- **Task**: For the entries below, the result should be an exact transcription of the lines from the one with "Contact Us (284, 1081)" up to and including the one with "Manşetler (102, 9)", and only those.

[Opening Source information section]

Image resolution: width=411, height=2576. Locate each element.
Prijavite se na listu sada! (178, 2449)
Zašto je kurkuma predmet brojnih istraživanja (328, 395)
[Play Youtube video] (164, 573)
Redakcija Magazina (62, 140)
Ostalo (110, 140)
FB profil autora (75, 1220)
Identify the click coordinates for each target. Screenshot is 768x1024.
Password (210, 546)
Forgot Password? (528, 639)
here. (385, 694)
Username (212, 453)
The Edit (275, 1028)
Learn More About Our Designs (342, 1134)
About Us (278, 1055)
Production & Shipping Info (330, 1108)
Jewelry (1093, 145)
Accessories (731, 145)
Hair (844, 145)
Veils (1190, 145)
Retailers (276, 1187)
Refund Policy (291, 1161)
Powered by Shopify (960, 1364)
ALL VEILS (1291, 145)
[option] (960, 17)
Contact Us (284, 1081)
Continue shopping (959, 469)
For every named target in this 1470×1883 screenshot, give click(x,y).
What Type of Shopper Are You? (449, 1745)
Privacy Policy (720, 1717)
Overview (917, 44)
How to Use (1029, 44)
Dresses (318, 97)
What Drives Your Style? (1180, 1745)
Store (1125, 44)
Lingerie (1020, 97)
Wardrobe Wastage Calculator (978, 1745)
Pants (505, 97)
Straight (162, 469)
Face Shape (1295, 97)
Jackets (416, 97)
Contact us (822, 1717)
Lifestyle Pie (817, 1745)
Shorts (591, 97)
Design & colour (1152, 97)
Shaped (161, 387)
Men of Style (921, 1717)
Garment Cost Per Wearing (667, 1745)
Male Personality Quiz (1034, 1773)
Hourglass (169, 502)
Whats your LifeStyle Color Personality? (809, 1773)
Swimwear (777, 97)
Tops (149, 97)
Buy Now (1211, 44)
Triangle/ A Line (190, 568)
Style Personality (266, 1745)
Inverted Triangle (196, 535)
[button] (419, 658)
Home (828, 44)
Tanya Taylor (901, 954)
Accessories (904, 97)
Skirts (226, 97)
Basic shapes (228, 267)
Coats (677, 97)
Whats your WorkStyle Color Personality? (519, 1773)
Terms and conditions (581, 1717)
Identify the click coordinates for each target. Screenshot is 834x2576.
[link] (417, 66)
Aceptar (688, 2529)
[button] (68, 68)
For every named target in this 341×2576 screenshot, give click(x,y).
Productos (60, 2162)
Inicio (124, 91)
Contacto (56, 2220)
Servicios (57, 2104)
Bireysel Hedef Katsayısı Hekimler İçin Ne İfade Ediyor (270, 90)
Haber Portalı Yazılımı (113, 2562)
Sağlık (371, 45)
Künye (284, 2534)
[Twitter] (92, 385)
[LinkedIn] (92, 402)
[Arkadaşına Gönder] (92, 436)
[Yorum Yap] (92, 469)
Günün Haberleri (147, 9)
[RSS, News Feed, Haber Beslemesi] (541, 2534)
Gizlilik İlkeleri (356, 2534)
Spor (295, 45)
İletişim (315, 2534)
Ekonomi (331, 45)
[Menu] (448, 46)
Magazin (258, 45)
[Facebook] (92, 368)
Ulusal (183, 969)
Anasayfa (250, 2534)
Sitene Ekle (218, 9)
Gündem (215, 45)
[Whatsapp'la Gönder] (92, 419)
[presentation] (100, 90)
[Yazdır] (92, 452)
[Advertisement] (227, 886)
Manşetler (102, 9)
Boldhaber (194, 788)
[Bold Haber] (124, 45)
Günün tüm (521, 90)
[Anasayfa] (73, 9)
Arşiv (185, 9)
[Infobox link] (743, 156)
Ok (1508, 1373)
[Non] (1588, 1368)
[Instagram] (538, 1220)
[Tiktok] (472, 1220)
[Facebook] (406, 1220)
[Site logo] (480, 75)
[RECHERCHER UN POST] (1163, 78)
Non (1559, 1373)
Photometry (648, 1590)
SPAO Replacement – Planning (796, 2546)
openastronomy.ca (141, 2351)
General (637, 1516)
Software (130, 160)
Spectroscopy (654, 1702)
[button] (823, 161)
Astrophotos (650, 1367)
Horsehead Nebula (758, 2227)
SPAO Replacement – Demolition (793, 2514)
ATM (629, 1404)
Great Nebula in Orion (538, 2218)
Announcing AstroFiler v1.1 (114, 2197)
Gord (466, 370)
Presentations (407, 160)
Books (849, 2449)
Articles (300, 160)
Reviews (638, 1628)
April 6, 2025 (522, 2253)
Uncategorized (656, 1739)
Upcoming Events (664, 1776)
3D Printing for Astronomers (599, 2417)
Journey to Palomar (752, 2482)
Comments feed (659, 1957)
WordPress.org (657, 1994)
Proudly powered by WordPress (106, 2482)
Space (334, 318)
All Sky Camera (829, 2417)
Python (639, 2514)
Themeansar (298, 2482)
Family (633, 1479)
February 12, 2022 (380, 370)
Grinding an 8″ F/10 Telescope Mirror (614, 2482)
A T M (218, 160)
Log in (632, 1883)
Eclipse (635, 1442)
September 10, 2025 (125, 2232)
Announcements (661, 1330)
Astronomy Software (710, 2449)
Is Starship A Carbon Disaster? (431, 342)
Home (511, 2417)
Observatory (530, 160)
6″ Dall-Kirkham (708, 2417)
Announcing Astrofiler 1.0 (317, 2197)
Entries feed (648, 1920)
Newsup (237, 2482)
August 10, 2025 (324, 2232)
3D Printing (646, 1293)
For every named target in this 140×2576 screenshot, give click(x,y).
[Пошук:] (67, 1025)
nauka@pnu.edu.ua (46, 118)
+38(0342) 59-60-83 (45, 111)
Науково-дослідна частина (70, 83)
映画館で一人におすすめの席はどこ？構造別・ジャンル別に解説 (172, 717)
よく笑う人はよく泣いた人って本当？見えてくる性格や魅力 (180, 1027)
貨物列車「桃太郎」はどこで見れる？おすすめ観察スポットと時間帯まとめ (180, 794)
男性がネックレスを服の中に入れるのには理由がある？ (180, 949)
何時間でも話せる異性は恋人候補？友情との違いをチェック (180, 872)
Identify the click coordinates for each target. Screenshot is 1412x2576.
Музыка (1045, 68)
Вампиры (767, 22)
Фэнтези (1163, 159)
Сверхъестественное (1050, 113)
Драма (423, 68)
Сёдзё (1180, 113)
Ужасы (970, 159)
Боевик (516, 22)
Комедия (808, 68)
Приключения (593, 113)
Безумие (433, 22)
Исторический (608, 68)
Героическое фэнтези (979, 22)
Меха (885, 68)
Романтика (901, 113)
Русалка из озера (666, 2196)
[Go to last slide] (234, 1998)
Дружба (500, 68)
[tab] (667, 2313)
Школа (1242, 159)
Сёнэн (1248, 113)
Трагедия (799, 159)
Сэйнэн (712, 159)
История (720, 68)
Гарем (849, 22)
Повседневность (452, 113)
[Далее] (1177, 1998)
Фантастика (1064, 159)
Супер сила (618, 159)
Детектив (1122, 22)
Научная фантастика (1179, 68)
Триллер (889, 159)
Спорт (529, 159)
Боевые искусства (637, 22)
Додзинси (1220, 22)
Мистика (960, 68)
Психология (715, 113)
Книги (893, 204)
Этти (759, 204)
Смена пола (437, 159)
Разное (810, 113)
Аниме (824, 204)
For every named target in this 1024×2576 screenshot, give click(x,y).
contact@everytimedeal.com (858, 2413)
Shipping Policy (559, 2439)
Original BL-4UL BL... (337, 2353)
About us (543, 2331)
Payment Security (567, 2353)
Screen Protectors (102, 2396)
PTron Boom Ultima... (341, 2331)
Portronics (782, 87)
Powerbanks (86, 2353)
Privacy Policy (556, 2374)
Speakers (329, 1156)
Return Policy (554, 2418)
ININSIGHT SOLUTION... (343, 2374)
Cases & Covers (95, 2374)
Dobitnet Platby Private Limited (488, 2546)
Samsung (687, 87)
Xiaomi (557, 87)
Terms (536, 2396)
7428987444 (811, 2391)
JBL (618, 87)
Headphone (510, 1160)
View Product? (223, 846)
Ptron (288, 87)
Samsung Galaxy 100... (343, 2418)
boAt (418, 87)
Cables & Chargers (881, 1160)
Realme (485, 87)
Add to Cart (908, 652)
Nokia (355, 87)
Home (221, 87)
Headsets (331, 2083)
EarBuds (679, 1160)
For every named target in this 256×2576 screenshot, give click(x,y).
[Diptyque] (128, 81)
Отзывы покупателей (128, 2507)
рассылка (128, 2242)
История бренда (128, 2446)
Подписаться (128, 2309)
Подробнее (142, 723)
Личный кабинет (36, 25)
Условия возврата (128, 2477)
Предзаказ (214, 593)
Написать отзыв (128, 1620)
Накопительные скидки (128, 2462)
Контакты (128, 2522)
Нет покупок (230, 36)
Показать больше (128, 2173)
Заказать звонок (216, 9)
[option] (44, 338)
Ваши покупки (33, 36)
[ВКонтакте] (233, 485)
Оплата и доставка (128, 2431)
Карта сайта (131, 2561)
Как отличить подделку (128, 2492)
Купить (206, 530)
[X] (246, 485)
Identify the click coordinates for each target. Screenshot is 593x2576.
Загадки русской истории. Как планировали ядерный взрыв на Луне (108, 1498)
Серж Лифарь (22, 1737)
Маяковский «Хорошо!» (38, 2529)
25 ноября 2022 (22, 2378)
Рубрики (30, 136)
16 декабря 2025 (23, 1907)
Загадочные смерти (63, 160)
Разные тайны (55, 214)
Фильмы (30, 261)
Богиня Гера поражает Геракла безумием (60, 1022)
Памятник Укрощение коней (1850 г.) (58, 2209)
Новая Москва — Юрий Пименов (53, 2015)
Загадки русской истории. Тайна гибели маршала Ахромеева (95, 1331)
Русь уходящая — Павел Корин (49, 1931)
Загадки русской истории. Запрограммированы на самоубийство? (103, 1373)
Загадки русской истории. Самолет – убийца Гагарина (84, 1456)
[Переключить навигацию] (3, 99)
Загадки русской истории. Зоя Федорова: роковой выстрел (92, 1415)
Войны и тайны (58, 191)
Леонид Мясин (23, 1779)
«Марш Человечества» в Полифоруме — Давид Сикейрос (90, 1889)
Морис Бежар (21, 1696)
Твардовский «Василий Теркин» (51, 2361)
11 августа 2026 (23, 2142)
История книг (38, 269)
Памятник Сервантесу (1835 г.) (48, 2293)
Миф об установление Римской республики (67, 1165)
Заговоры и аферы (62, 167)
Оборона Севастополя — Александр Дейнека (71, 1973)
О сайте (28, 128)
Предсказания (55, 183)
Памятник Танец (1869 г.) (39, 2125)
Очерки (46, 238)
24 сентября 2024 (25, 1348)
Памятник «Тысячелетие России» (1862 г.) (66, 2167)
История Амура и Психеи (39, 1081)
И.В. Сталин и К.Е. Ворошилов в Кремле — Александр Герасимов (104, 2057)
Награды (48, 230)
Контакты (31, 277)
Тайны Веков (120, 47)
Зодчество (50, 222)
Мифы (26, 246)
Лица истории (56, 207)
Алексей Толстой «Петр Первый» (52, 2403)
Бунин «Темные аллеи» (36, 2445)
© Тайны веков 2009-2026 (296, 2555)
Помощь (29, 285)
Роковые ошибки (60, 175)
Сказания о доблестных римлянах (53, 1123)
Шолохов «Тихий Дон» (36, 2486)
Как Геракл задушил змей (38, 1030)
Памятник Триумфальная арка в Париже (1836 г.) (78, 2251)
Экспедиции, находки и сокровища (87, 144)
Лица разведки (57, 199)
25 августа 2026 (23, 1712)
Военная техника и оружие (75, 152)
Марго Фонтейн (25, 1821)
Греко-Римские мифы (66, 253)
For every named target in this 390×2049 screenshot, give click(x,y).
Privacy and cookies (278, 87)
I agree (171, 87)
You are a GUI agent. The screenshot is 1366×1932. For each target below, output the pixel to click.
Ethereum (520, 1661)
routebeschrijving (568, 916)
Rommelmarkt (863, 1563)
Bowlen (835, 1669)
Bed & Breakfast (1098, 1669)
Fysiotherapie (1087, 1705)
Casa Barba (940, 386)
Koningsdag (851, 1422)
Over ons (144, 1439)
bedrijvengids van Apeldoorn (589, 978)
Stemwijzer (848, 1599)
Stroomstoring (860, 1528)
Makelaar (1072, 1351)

[Closing Source information section]

- **Solution to this problem**:
Contact Us (284, 1081)
Continue shopping (959, 469)
For every named target in this 1470×1883 screenshot, give click(x,y).
What Type of Shopper Are You? (449, 1745)
Privacy Policy (720, 1717)
Overview (917, 44)
How to Use (1029, 44)
Dresses (318, 97)
What Drives Your Style? (1180, 1745)
Store (1125, 44)
Lingerie (1020, 97)
Wardrobe Wastage Calculator (978, 1745)
Pants (505, 97)
Straight (162, 469)
Face Shape (1295, 97)
Jackets (416, 97)
Contact us (822, 1717)
Lifestyle Pie (817, 1745)
Shorts (591, 97)
Design & colour (1152, 97)
Shaped (161, 387)
Men of Style (921, 1717)
Garment Cost Per Wearing (667, 1745)
Male Personality Quiz (1034, 1773)
Hourglass (169, 502)
Whats your LifeStyle Color Personality? (809, 1773)
Swimwear (777, 97)
Tops (149, 97)
Buy Now (1211, 44)
Triangle/ A Line (190, 568)
Style Personality (266, 1745)
Inverted Triangle (196, 535)
[button] (419, 658)
Home (828, 44)
Tanya Taylor (901, 954)
Accessories (904, 97)
Skirts (226, 97)
Basic shapes (228, 267)
Coats (677, 97)
Whats your WorkStyle Color Personality? (519, 1773)
Terms and conditions (581, 1717)
Identify the click coordinates for each target. Screenshot is 834x2576.
[link] (417, 66)
Aceptar (688, 2529)
[button] (68, 68)
For every named target in this 341×2576 screenshot, give click(x,y).
Productos (60, 2162)
Inicio (124, 91)
Contacto (56, 2220)
Servicios (57, 2104)
Bireysel Hedef Katsayısı Hekimler İçin Ne İfade Ediyor (270, 90)
Haber Portalı Yazılımı (113, 2562)
Sağlık (371, 45)
Künye (284, 2534)
[Twitter] (92, 385)
[LinkedIn] (92, 402)
[Arkadaşına Gönder] (92, 436)
[Yorum Yap] (92, 469)
Günün Haberleri (147, 9)
[RSS, News Feed, Haber Beslemesi] (541, 2534)
Gizlilik İlkeleri (356, 2534)
Spor (295, 45)
İletişim (315, 2534)
Ekonomi (331, 45)
[Menu] (448, 46)
Magazin (258, 45)
[Facebook] (92, 368)
Ulusal (183, 969)
Anasayfa (250, 2534)
Sitene Ekle (218, 9)
Gündem (215, 45)
[Whatsapp'la Gönder] (92, 419)
[presentation] (100, 90)
[Yazdır] (92, 452)
[Advertisement] (227, 886)
Manşetler (102, 9)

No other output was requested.